- _DATA SUPPLIED_:
———
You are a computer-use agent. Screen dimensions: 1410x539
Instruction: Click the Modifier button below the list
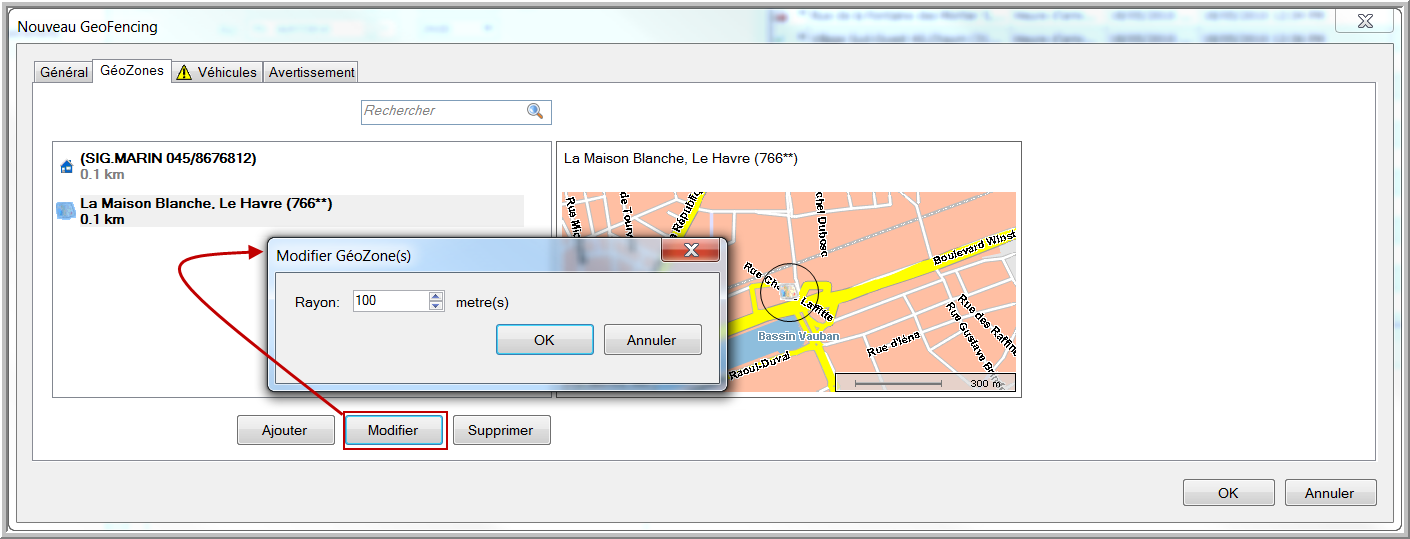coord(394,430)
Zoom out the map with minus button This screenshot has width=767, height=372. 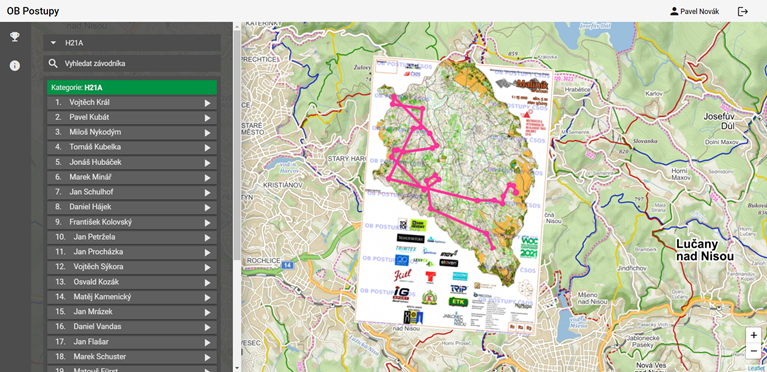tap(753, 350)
———
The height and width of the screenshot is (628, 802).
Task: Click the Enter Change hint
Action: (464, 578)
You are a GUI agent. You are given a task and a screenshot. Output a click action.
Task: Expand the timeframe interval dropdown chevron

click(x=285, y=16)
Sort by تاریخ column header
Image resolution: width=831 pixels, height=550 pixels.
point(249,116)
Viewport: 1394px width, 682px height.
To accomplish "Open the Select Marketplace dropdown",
———
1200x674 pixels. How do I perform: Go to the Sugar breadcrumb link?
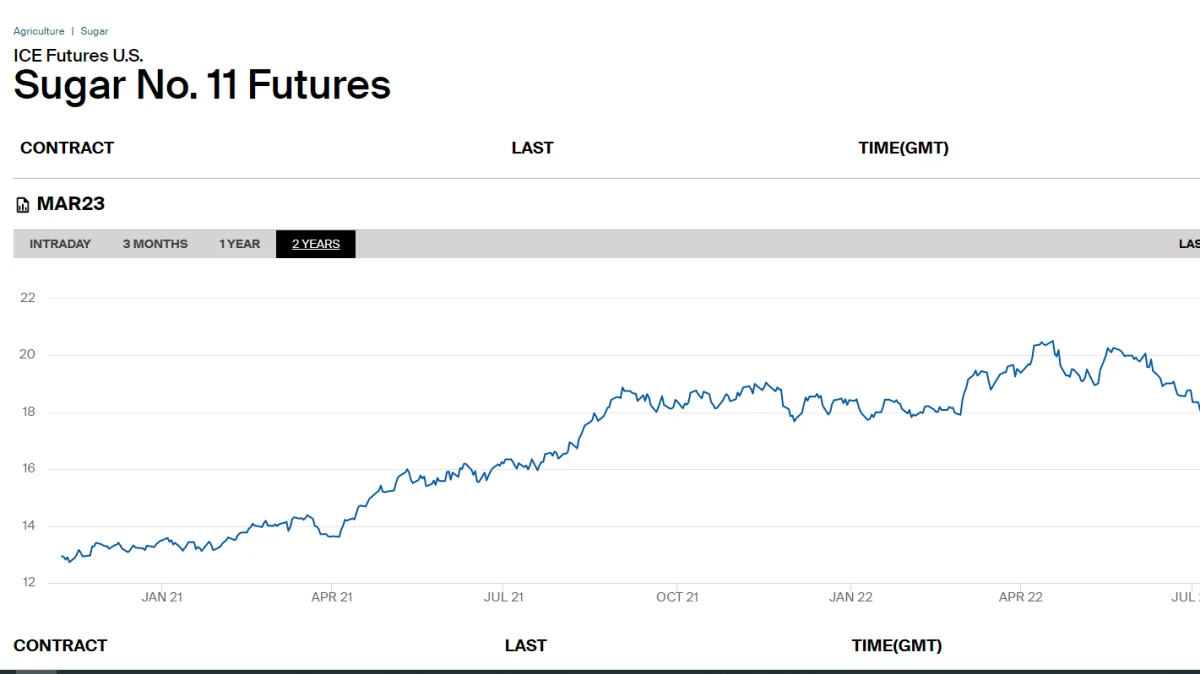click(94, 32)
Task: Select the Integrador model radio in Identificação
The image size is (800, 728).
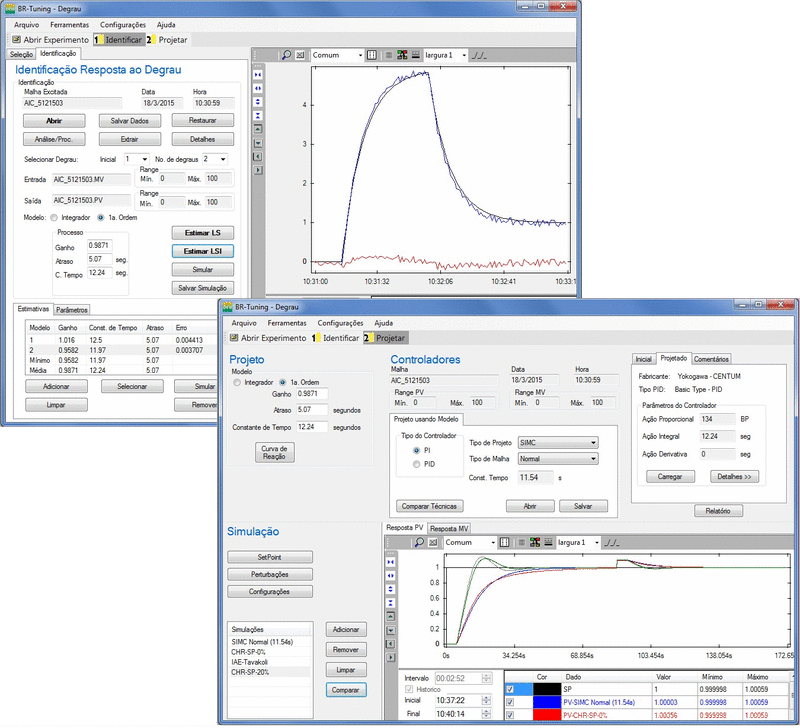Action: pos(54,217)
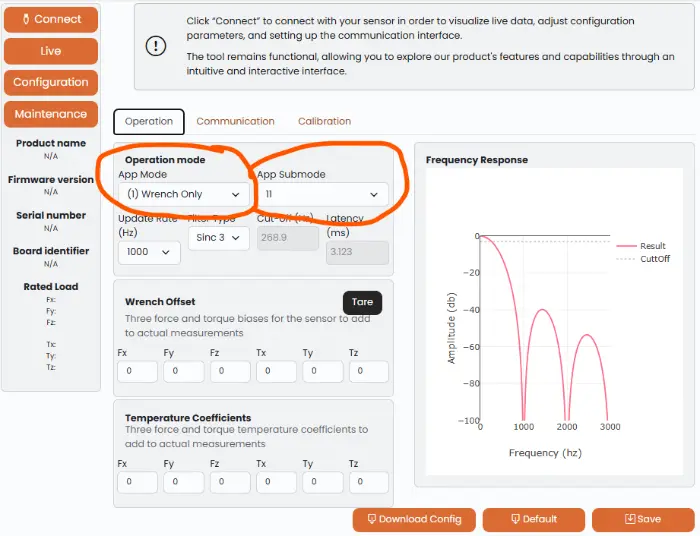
———
- _TASK OBJECTIVE_:
From the records above, repeat exactly the lines from the one with "Viewport: 1394px width, 682px height." through the one with "the Select Marketplace", both included.

- _FINISHED EXERCISE_:
Viewport: 1394px width, 682px height.
To accomplish "Open the Select Marketplace dropdown",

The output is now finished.